The Humble Prefab..BBC Archive

Who remembers these…?

1 Like

Oh yes, there’s still some in Bristol. It’s very hard to get people to move out of them!

2 Likes

Why is that Maree? I’m not playing devils advocate but I’m intrigued.
I lived in a prefab for a short while in Plumstead when I was about eighteen. A long story :wink:

2 Likes

I had an Aunt who lived alone in her Prefab in Bristol for 30-40 years. I often visited her and I found it so cosy and warm, especially in winter time. She loved her little home and would never change it for anything else. I found it quite spacious for living in and she had a decent sized garden attached.

2 Likes

maybe it was a case of what you were given be satisified with and it’s sufficient and cheap for me to run so who needs a bloody mansion to show off to everyone?

1 Like

People had lived there all their lives, 60 years or more and made them their homes, raised their children, part of a community. They were comfortable, cosy and warm detached houses given to people when there wasn’t a lot of accommodation to be had. When you think about it, not much different to the trend for shipping container homes nowadays

I just looked it up and all but two in Bristol have gone now, and those two are scheduled for demolition, the end of an era :slightly_frowning_face:

This article tells people’s stories about why they wanted to stay and protested the demolition

2 Likes

There used to be a lot near me when I lived in Brixton - I forget which suburb but they seemed fine and well tended, far better than the hideous 1950s tower blocks of the slum clearance days.

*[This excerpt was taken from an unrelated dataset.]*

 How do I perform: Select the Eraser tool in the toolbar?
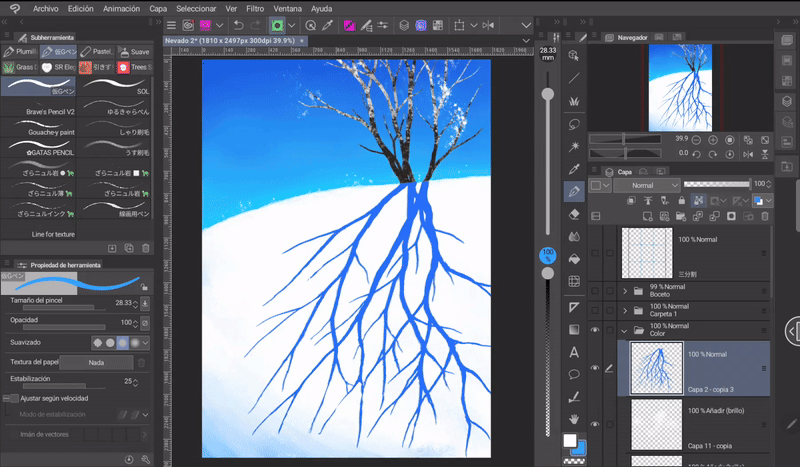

They build whole mining towns of the modern equivalent which came in handy during the pandemic.

1 Like

Would prefabs have had insulation because surely they must have been cold ?

1 Like

Modular housing sounds a neat solution to the affordable housing crisis.
Wouldn’t know if they are mortgageable though.

1 Like

I grew up in a type of pre-cast concrete house clad with pre-cast pebble-dash concrete panels. I think they were called Airey Houses - they were classed as temporary housing, built in the post-war era and only meant to last a couple of decades but they weren’t demolished until the 1990s.
I remember them being very cold houses, with no insulation and metal window frames which let in lots of draughts.

There was an estate of small pre-fab bungalows not far from us, which looked like those in the Opening Post - a friend of mine lived in one - they were warmer and cosier to live in - clad with insulating sheets of asbestos.
They were condemned by the council before our type of houses were and demolished in the 1980s.

1 Like

Thanks for the link Maree. I suppose it was inevitable that they’d be demolished at some point, times move on.

2 Likes

Born in London there were plenty of prefabs, bomb sites were still around in the 60s , as a child I remember them

1 Like

I wonder if there were any health issues with the residents because of the asbestos ? I can immagine the cold would be the same as living in a caravan in the winter . Maybe they were tougher than we are today .

1 Like

Yes, they weren’t designed to last as long as they did

But the people living in them were mostly elderly and council/housing associations tenants

So they lost their nice, cosy, private little home with a garden in an area where they knew everyone to be moved into a flat in mixed aged communities and no gardens.

Council housing estates in Bristol have their problems with drugs and anti social behaviour so it must have been scary for these old people to lose their home of 40 plus years and be moved into the unknown

And I suspect one of them had a point when she said that the land these prefabs were built on is very valuable real estate and maybe the council/ housing association had their eye on that more than the welfare of the tenants

I don’t think it was done with much sensitivity or concern for the needs of some very elderly tenants

1 Like

Agreed, it would have been kinder if the dwellings had been phased out so to speak.